« Saviez-vous qu’un professeur d’histoire âgé de 70 ans menaçait la sécurité nationale des États-Unis ? » C’est par ces mots que l’historien israélien Ilan Pappé a débuté le récit de sa mésaventure à l’aéroport de Detroit (États-Unis), où le FBI l’attendait pour lui faire subir un interrogatoire long de deux heures, dans une publication Facebook mercredi 15 mai.
L’auteur de l’ouvrage Le Nettoyage ethnique de la Palestine, d’abord édité par Fayard, et réédité depuis par La Fabrique, dit avoir atterri lundi 13 mai sur le sol américain, avant d’être « emmené » par deux agents, qui lui ont également confisqué son téléphone portable.
« Suis-je un supporter du Hamas ? Est-ce que je considère les actions israéliennes à Gaza comme un génocide ? Quelle est la solution au “conflit” (sérieusement, c’est ce qu’ils ont demandé !) ? Qui sont mes amis arabes et musulmans en Amérique, et depuis combien de temps je les connais, quel genre de relation j’ai avec eux ? » Les questions posées par les deux agents, dont l’attitude n’était ni « abusive » ni « grossière », étaient « vraiment déconnectées », prend-il le soin de souligner. Épuisé après huit heures de vol, il dit y avoir répondu en renvoyant vers ses ouvrages, ou parfois de « façon laconique, par oui ou par non ».
L’historien israélien Ilan Pappé, lors d’une conférence à Prague (République tchèque) en 2022. © Photo Roman Vondrous / CTK / AP via Sipa
Jeudi 16 mai, la maison d’édition La Fabrique a dénoncé cet interrogatoire dans un communiqué, demandant à ce que « la répression des voix critiques d’Israël et en soutien au peuple palestinien » cesse. Contactée par Mediapart, celle-ci précise avoir été « scandalisée » par cet épisode, qu’elle a découvert à travers le témoignage d’Ilan Pappé sur Facebook. « Nous lui avons écrit pour lui signifier notre soutien. Ce n’est malheureusement pas étonnant dans la période qu’on traverse, où on constate que les discours se durcissent à l’endroit de ceux qui expriment un discours critique envers Israël ou soutiennent les Palestiniens dans les États occidentaux. »
Ce qui est particulièrement « aberrant » ici, poursuit-on à La Fabrique, « c’est qu’il s’agissait uniquement de questions orientées sur Israël, le Hamas, la notion de génocide à Gaza ou non, ou encore ses amitiés… » Des questions sur ses propres opinions et sa vie personnelle, donc, et « pas sur sa participation à d’éventuelles manifestations ». Pour la Plateforme des ONG françaises pour la Palestine, l’interrogatoire d’Ilan Pappé « s’inscrit plus généralement dans un large phénomène de délégitimation de la solidarité avec les Palestiniens ».

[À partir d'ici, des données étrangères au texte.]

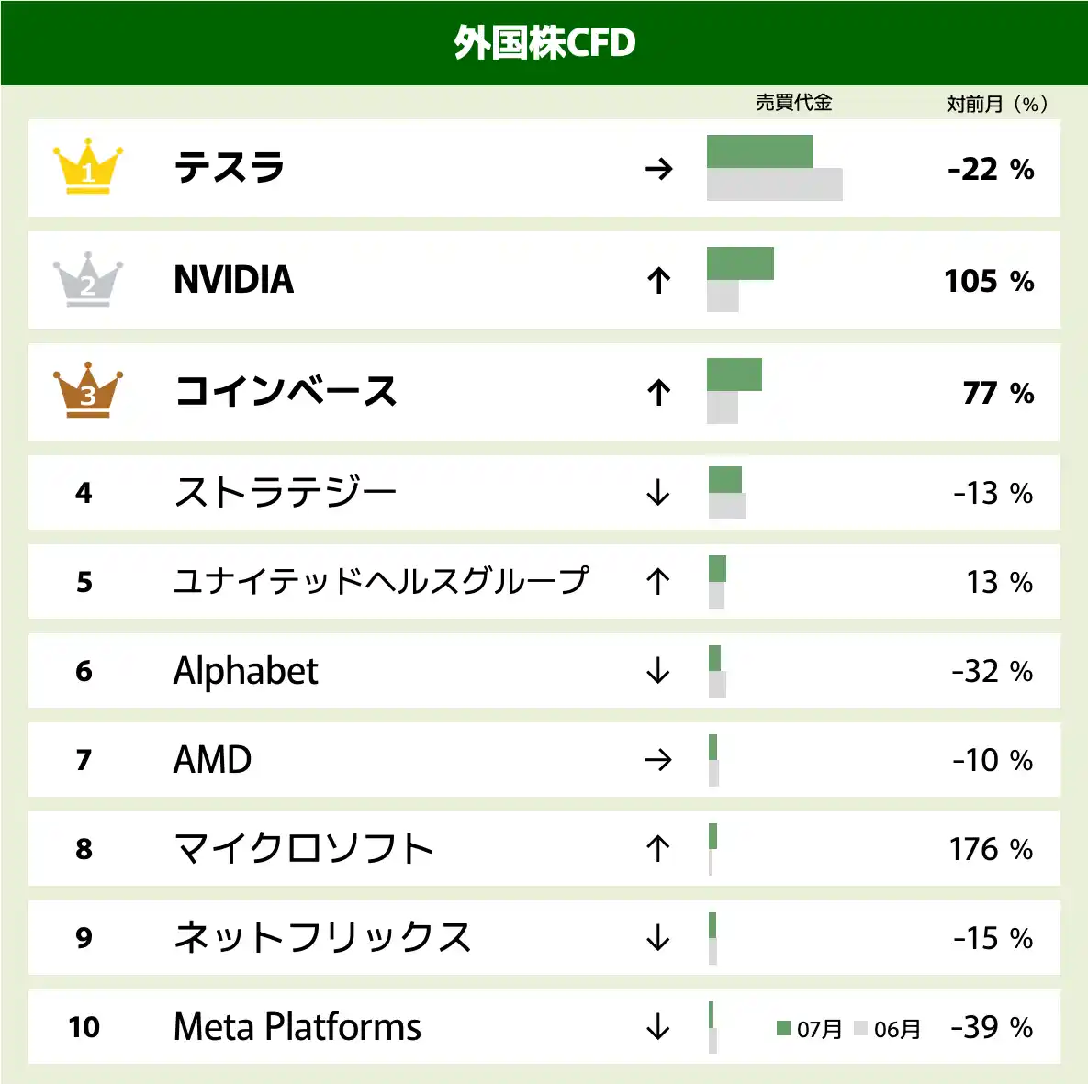
Task: Click the 対前月（%） column header
Action: click(997, 104)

Le réseau rappelle d’ailleurs avoir publié un rapport, en 2021, dans lequel de nombreux cas concrets venaient démontrer l’ampleur du phénomène depuis une dizaine d’années en Europe, mais aussi aux États-Unis. « C’est le muselage de la liberté d’expression, de conscience et de pensée qui est à l’œuvre aujourd’hui », dénonce Béatrice Ores, porte-parole de l’Union juive française pour la paix (UJFP), qui a relayé le témoignage de l’historien sur les réseaux sociaux. Celle-ci s’abat « aussi sur les Israéliens qui veulent s’exprimer contre le génocide en cours à Gaza », regrette-t-elle, jugeant la situation « très grave ».

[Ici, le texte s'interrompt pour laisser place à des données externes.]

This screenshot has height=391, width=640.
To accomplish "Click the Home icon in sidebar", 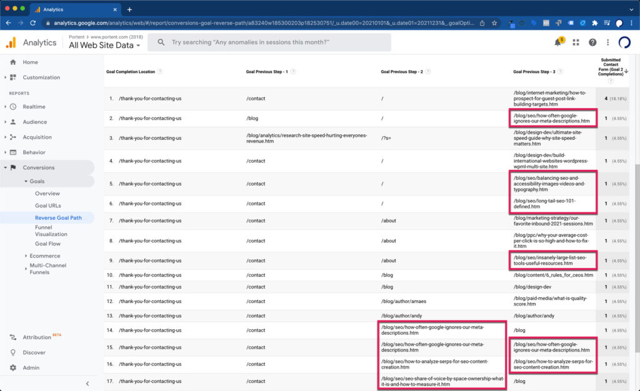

L’UJFP rappelle le contexte dans lequel cet interrogatoire intervient, à l’heure où les universités, aux États-Unis comme en France et en Israël, sont attaquées dans leur travail de recherche, « soit pour le fond de ce qu’elles sont ». « Tous les universitaires israéliens qui s’opposent à la position officielle israélienne sont harcelés, un peu comme la chasse aux sorcières qu’on a connue au moment du communisme, mais cette fois-ci cela s’applique à une nouvelle catégorie de personnes. Quand on connaît le travail universitaire et historique d’Ilan Pappé, c’est encore plus regrettable », relève Béatrice Ores.
Fayard « censure » son ouvrage en France
Cet interrogatoire par des agents du FBI survient plusieurs mois après un autre épisode ayant suscité un tollé en France, où son ancienne maison d’édition – Fayard – a choisi de ne pas rééditer son ouvrage Le Nettoyage ethnique de la Palestine, au lendemain des attaques du Hamas survenues en Israël le 7 octobre 2023. « Ils l’ont retiré assez brutalement de la commercialisation au prétexte que le contrat était terminé, mais on n’est pas dupes. Fayard a censuré la réédition de son livre », tranche la porte-parole de l’UJFP.
À La Fabrique, l’équipe ne croit pas non plus à la raison officielle donnée par Fayard. « Ils se sont expliqués en avançant que le contrat était devenu caduc, c’est d’ailleurs ce qui a été dit au traducteur notamment. Mais si les contrats de cession ont une durée limitée, ils se renouvellent en général, explique Jean. Il est certain qu’ils n’ont pas voulu le republier ; chacun peut imaginer pourquoi. » Alertée par un « libraire attentif », La Fabrique, qui avait déjà publié les premiers livres d’Ilan Pappé dans les années 2000, a fait le choix de republier l’historien.
« C’est quelqu’un qu’on connaissait et qu’on appréciait, c’était dans la logique du catalogue. C’est aussi un livre important, et dans la période actuelle, on a estimé qu’il était plus que nécessaire qu’il soit disponible pour les lecteurs », poursuit Jean, l’un des responsables.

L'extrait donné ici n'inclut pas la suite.